CONSIGNE 1: Les affirmations suivantes concordent-elles avec l’extrait sur l’Opéra-Comique ? Pour chacune, répondez par oui ou par non et citez mot pour mot le passage qui tranche : (a) L’Opéra-Comique a été fondé en 1714 ; (b) La Comédie-Française tolérait l’Opéra-Comique parce que ses parodies lui faisaient de la publicité ; (c) Dans un opéra-comique, le rire est obligatoire.
CONSIGNE 2: Pourriez-vous poursuivre l’extrait sur l’histoire de l’Opéra-Comique à partir de sa dernière phrase ?

L’Opéra-Comique est fondé sous le règne de Louis XIV, en 1714. Il s’agit de l’une des plus anciennes institutions théâtrales et musicales de France avec l’Opéra de Paris et la Comédie-Française. Dès 1714, on appelle aussi opéra-comique le genre de spectacle représenté par l’Opéra-Comique. Comique ne signifie pas que le rire est obligatoire, mais que les morceaux chantés s’intègrent à des scènes parlées de comédie. L’opéra-comique s’oppose à l’opéra entièrement chanté.
Lorsque les Comédiens Italiens sont renvoyés de Paris par Louis XIV en 1697, des troupes françaises se produisant dans les foires Saint-Germain et Saint-Laurent récupèrent canevas et personnages italiens pour inventer un nouveau spectacle d’esprit parodique, avec des passages chantés en vaudeville. À la tête d’une troupe foraine, Catherine Vondrebeck veuve Baron obtient en 1714 un privilège pour son spectacle désormais nommé « Opéra-Comique ».
Dans les premières décennies du XVIIIe siècle, les spectacles composites de l’Opéra-Comique forain empiètent sur les privilèges des deux troupes royales, l’Opéra et la Comédie-Française. L’Opéra le tolère car les parodies de l’Opéra-Comique lui font de la publicité : l’Opéra-Comique est donc autorisé à chanter en échange d’une part de ses recettes. En revanche, la Comédie-Française envoie des commissaires de police, édicte des interdits et fait parfois fermer l’Opéra-Comique lorsqu’elle estime son monopole menacé.
L’Opéra-Comique ne cesse donc d’inventer de nouvelles formes : pièces en prose (si interdiction des vers), en monologue (si interdiction du dialogue), en charabia (si interdiction du français), avec des marionnettes (si interdiction des acteurs), en pantomime (si interdiction de la voix). En 1715, avec des écriteaux qui font chanter par le public les paroles des personnages sur des airs connus (les vaudevilles), l’Opéra-Comique forain invente le karaoké.
Représentation d’un opéra-comique avec écriteaux, frontispice, Le Théâtre de la Foire ou l’Opéra-Comique, tome I, Lesage et d’Orneval, 1721, Département Littérature et art © BnF
Malgré plusieurs fermetures dues à la rivalité des théâtres, en particulier à l’animosité de la Comédie-Française, l’Opéra-Comique s’installe dans le paysage culturel. Auteurs et compositeurs commencent à y proposer des contributions originales. Son répertoire est publié à partir de 1721.
Au fil des siècles, l’opéra-comique en tant que genre dramatique a pris différentes formes, toutes reposant sur l’alternance du parlé et du chanté, et qui constituent aujourd’hui le répertoire de l’Opéra-Comique en tant qu’institution.

DONNÉES AFFICHÉES:
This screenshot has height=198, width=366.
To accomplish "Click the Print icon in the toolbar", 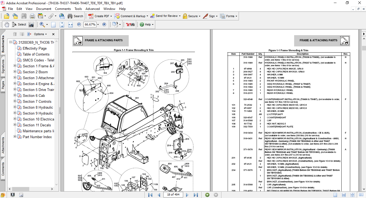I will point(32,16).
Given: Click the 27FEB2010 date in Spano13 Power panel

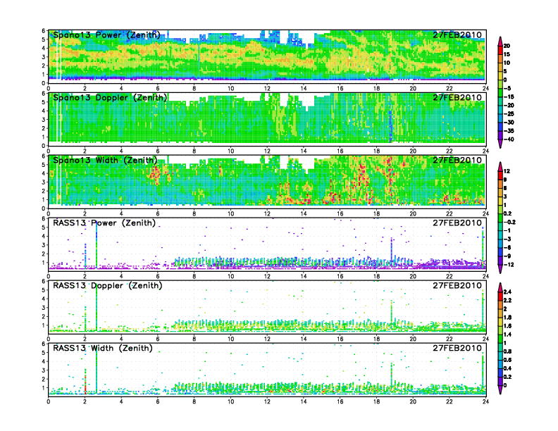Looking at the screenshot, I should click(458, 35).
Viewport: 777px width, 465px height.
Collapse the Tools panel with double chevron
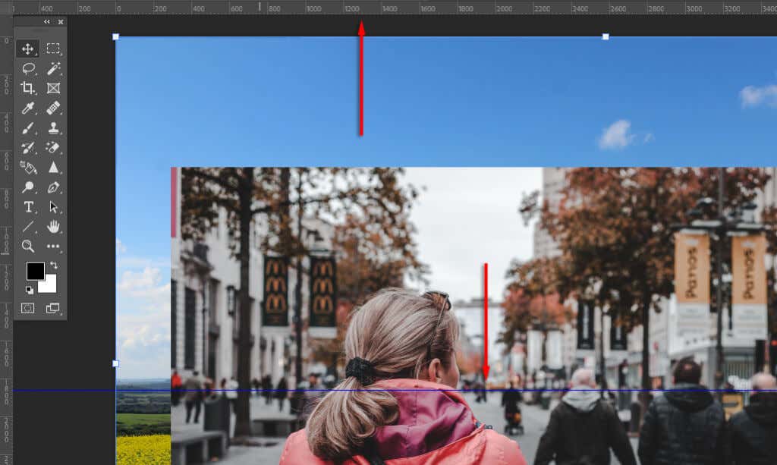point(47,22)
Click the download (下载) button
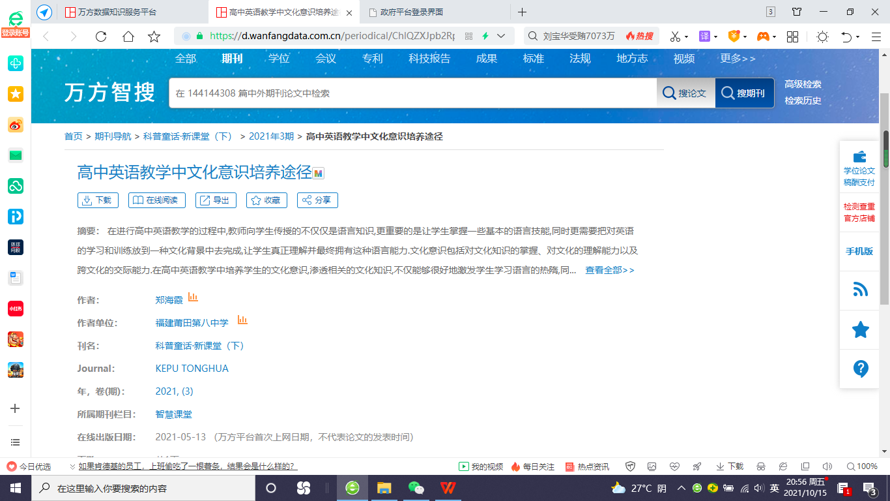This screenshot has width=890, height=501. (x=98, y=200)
...
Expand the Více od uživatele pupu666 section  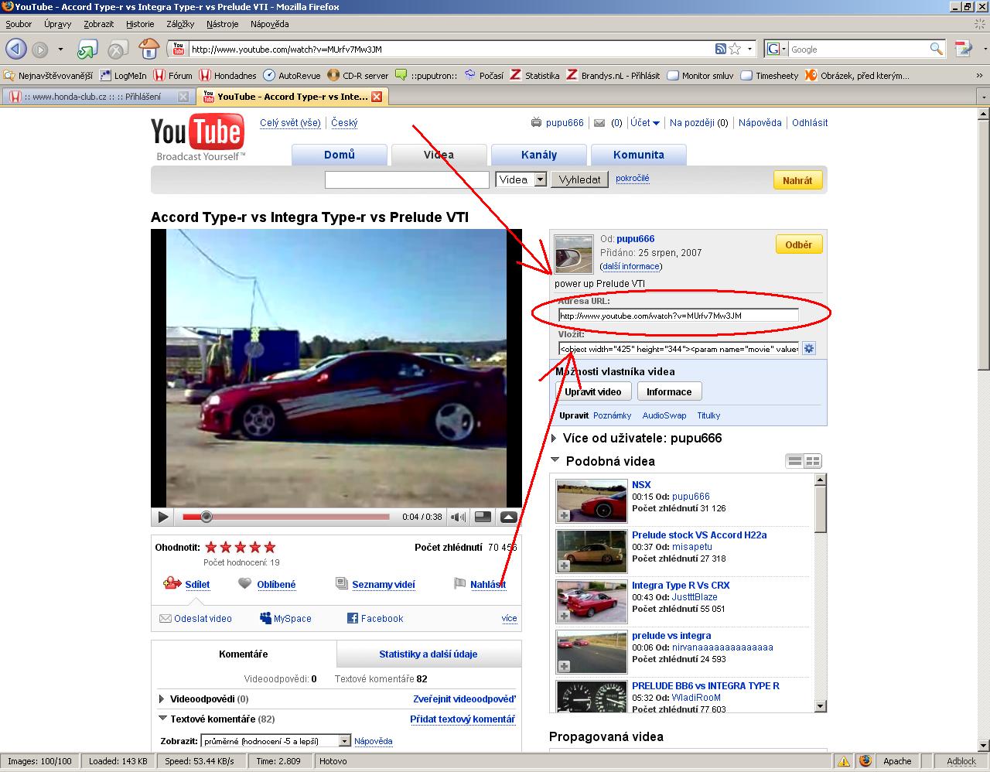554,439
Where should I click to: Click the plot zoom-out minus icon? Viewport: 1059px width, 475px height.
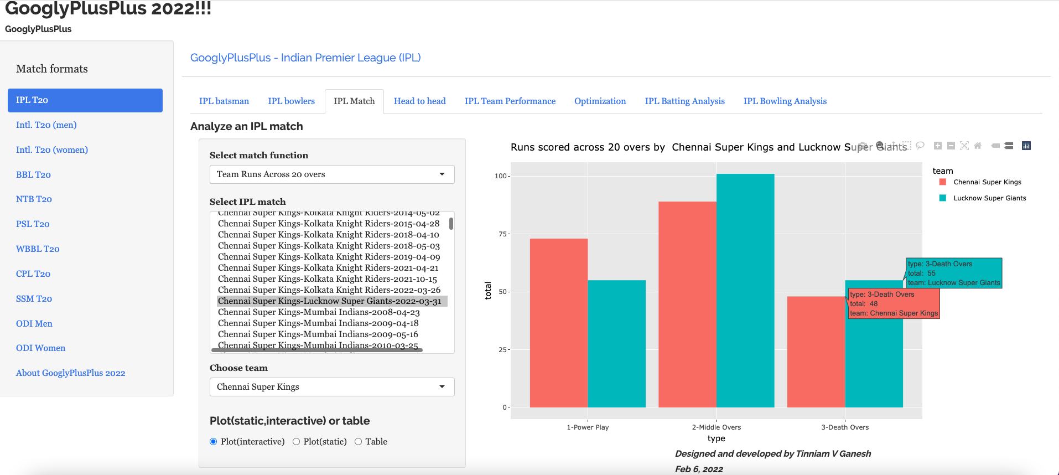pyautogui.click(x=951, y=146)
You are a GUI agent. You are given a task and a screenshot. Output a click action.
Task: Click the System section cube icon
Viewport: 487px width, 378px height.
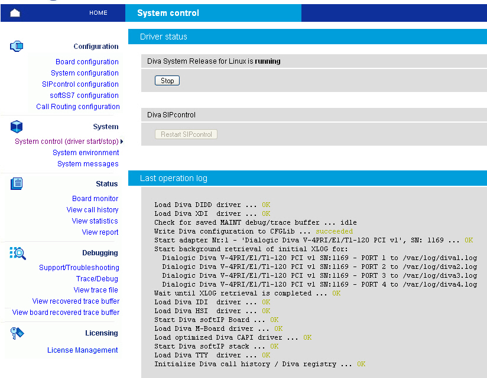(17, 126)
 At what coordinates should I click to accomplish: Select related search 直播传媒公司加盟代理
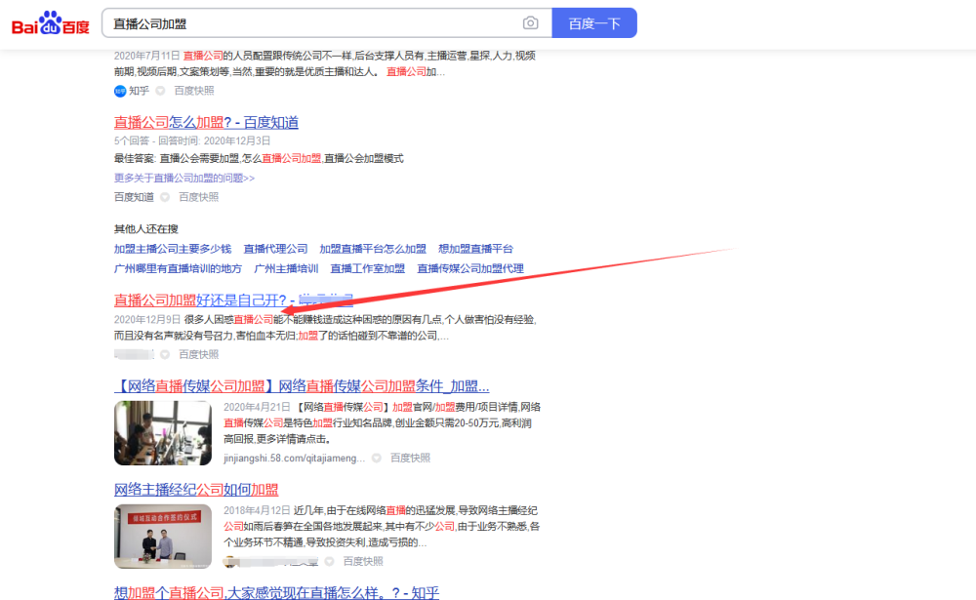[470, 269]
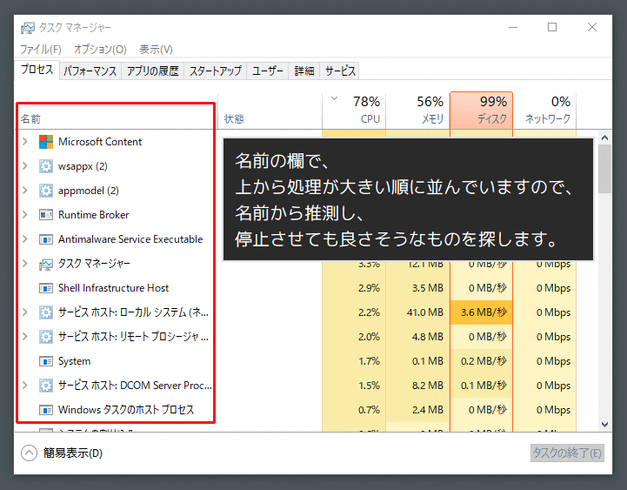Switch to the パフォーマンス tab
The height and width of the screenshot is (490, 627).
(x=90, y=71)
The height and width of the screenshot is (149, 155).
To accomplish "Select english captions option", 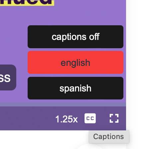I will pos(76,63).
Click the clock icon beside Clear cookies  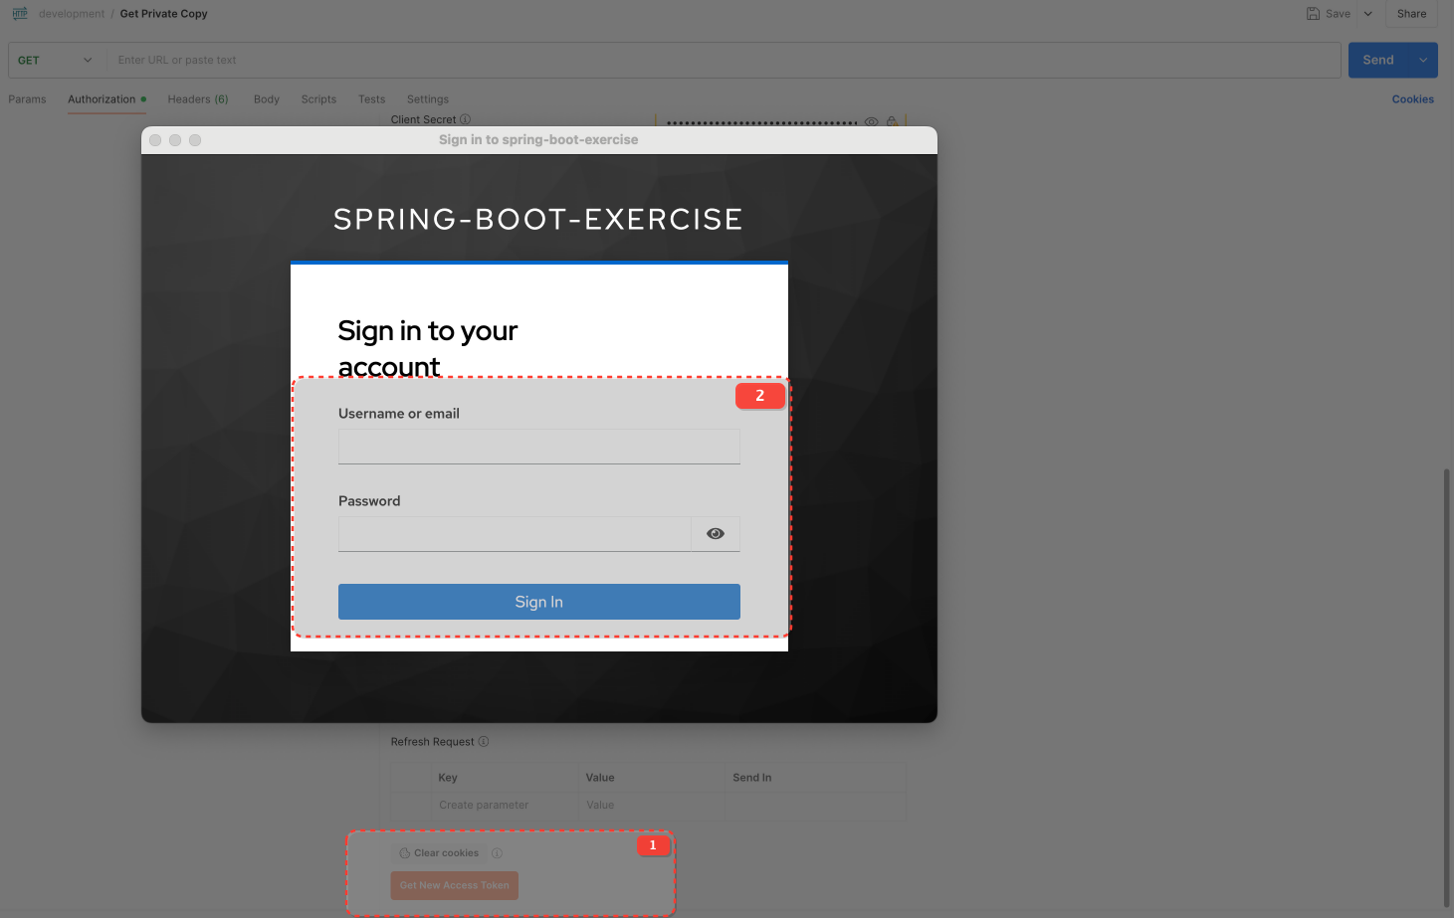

RÉSULTAT FINAL 1:
(a) Oui : « L’Opéra-Comique est fondé sous le règne de Louis XIV, en 1714. »
(b) Non : « En revanche, la Comédie-Française envoie des commissaires de police, édicte des interdits et fait parfois fermer l’Opéra-Comique lorsqu’elle estime son monopole menacé. »
(c) Non : « Comique ne signifie pas que le rire est obligatoire, mais que les morceaux chantés s’intègrent à des scènes parlées de comédie. »

RÉSULTAT FINAL 2:
Comédie à vaudevilles
Un vaudeville ( terme dérivé de «voix de ville» ) est un air populaire ( chanson ou air d’opéra à la mode ) susceptible de recevoir de nouvelles paroles. Sous l’Ancien Régime, les vaudevilles sont chantés sur le Pont-Neuf et dans les théâtres forains, dont l’Opéra-Comique. Croisant folklore et actualité dans un esprit satirique, ils font appel à la mémoire musicale du public. Ce sont souvent des airs parodiques. Au XVIIIe siècle à l’Opéra-Comique, la parodie, qui consiste en la transposition d’un récit ou d’une œuvre de caractère noble dans un milieu populaire et contemporain, revêtait toutes les dimensions: éclats ( une phrase ou une tournure mélodique détournées ),
airs-vaudevilles, parodies dramatiques ( pièce ou acte entièrement parodié ). Les parodistes s’attaquaient à des pièces connues et académiques, et en assuraient ainsi la publicité et la consécration paradoxale.
Le spectacle L’Île de Merlin ou Le Monde renversé, créé en juin 2025 dans la salle Bizet, était à l’origine une comédie à vaudevilles de Lesage et d’Orneval, créée à la Foire Saint-Laurent en 1718. Louis Anseaume en a remanié le livret dans sa version de 1753, toujours en vaudevilles. En 2025, la metteuse en scène Myriam Marzouki a fait le choix d’un traitement particulier pour ces airs populaires: « Nous avons été fidèles au principe du vaudeville comme clin d’œil au spectateur et connivence partagée avec le public. Plutôt que de chercher la reconstitution historique, avec l’exécution des vaudevilles indiqués dans la partition et qui ne font plus sens pour nous, on s’est donné la liberté d’actualiser le principe pour mieux en respecter l’esprit. »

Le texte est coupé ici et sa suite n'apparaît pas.